_TO DO:_ Please repeat, from the entries that follow, the lines from the one containing "Select the スラッグ value from list" through the one containing "The width and" exactly, adding nothing.

_DATA:_
↓

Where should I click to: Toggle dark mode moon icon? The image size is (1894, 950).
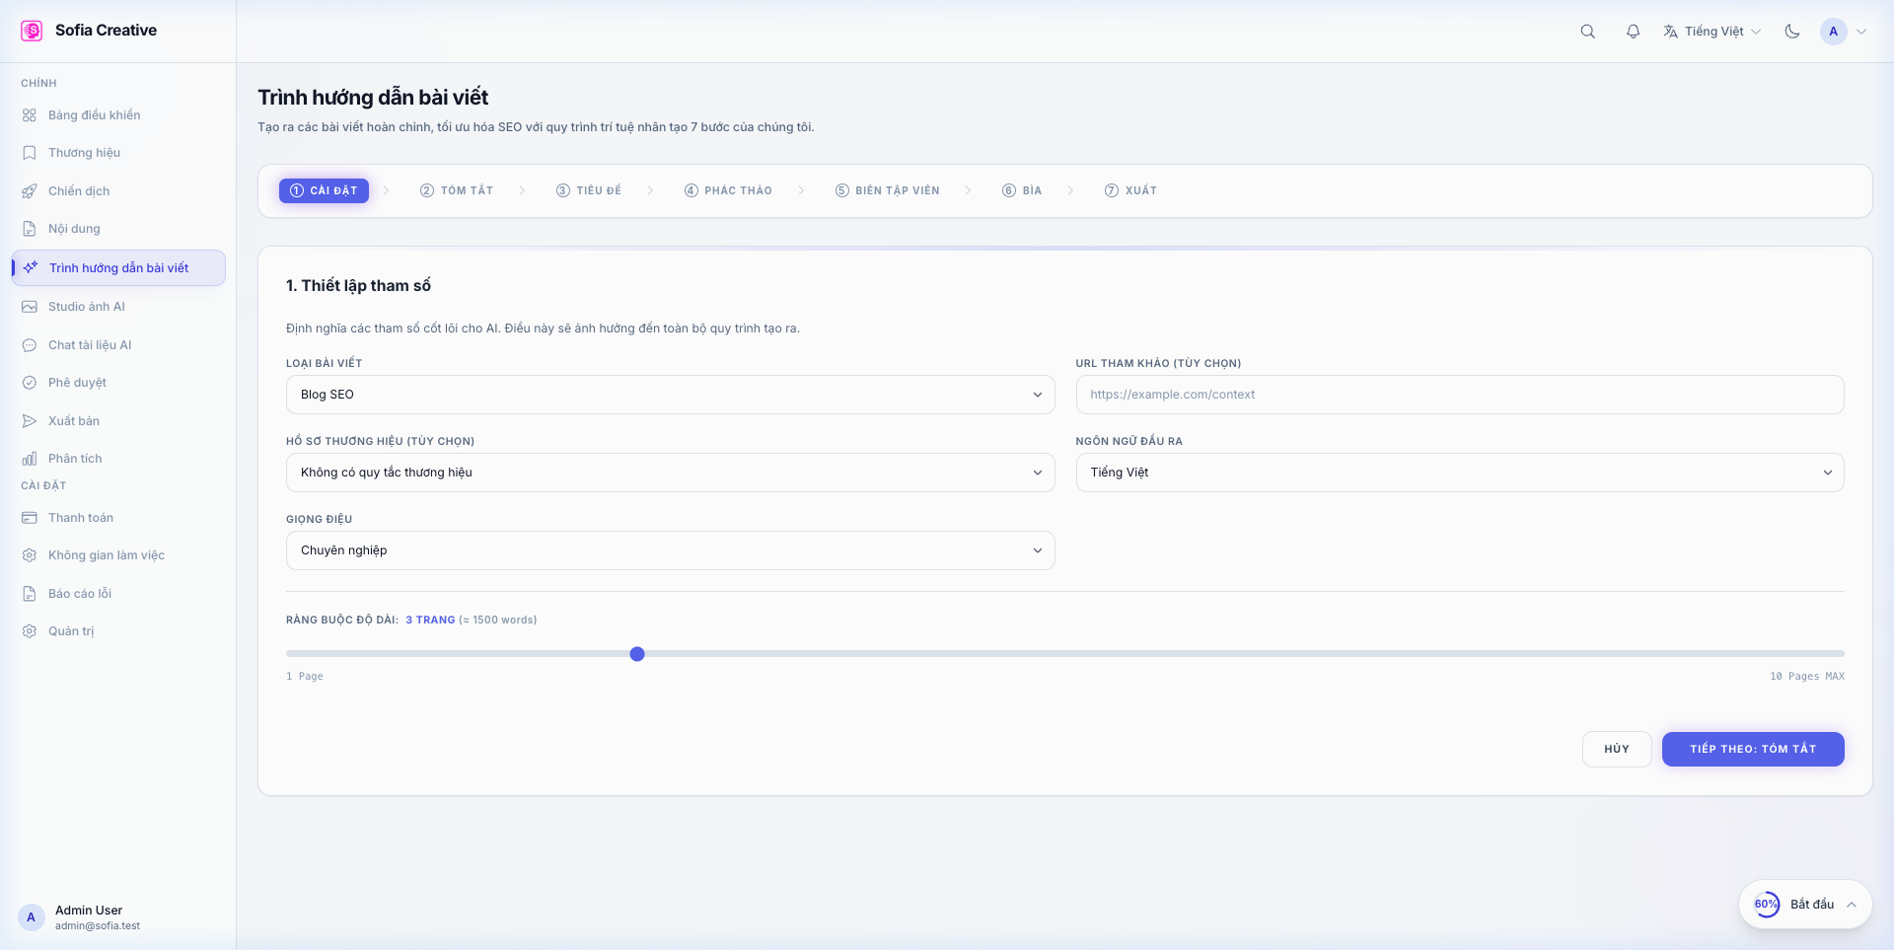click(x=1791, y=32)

↑
↓

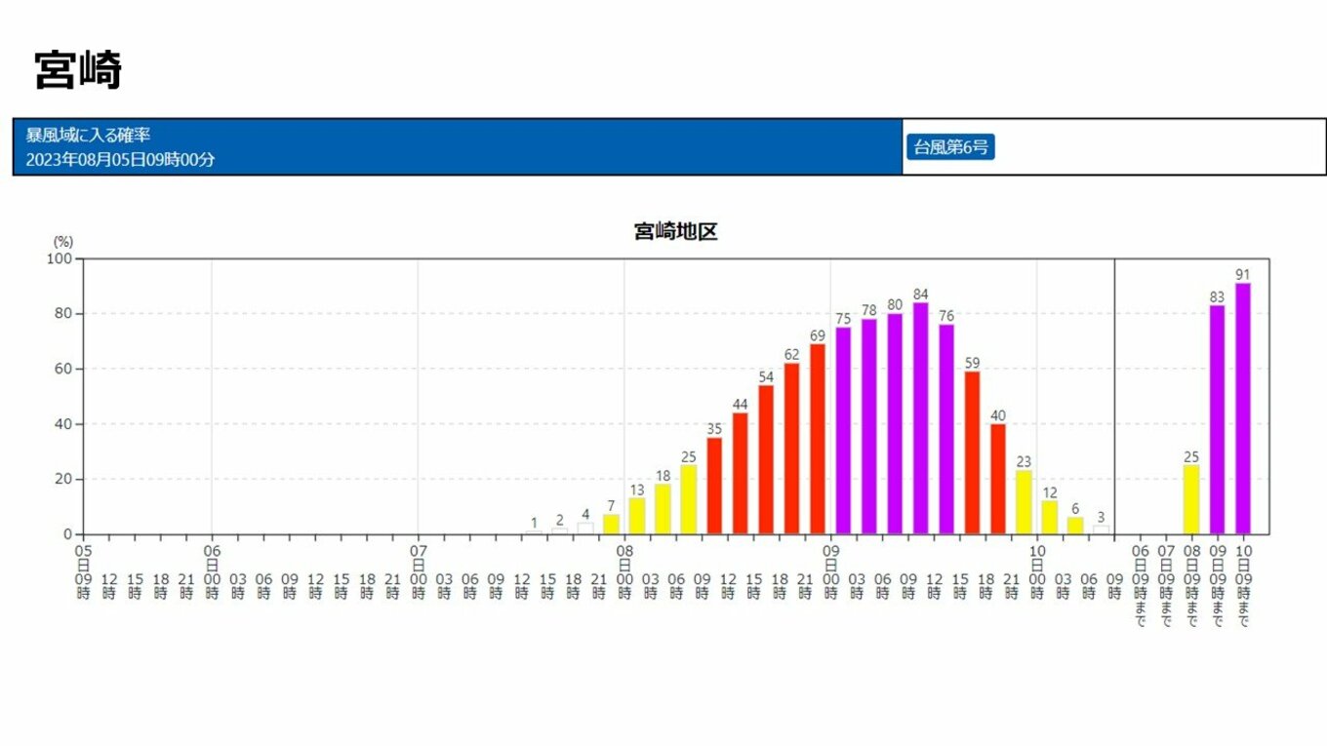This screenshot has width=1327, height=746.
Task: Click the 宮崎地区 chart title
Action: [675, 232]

↑
↓

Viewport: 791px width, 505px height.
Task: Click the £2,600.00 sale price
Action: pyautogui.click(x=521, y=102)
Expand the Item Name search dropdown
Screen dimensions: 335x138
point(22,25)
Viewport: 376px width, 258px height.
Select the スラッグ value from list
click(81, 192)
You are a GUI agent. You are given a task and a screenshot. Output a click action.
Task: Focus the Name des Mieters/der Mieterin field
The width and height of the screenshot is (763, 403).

↑

_EXERCISE RESPONSE:_
Select the スラッグ value from list
click(81, 192)
You are a GUI agent. You are given a task and a screenshot. Output a click action.
Task: Focus the Name des Mieters/der Mieterin field
The width and height of the screenshot is (763, 403).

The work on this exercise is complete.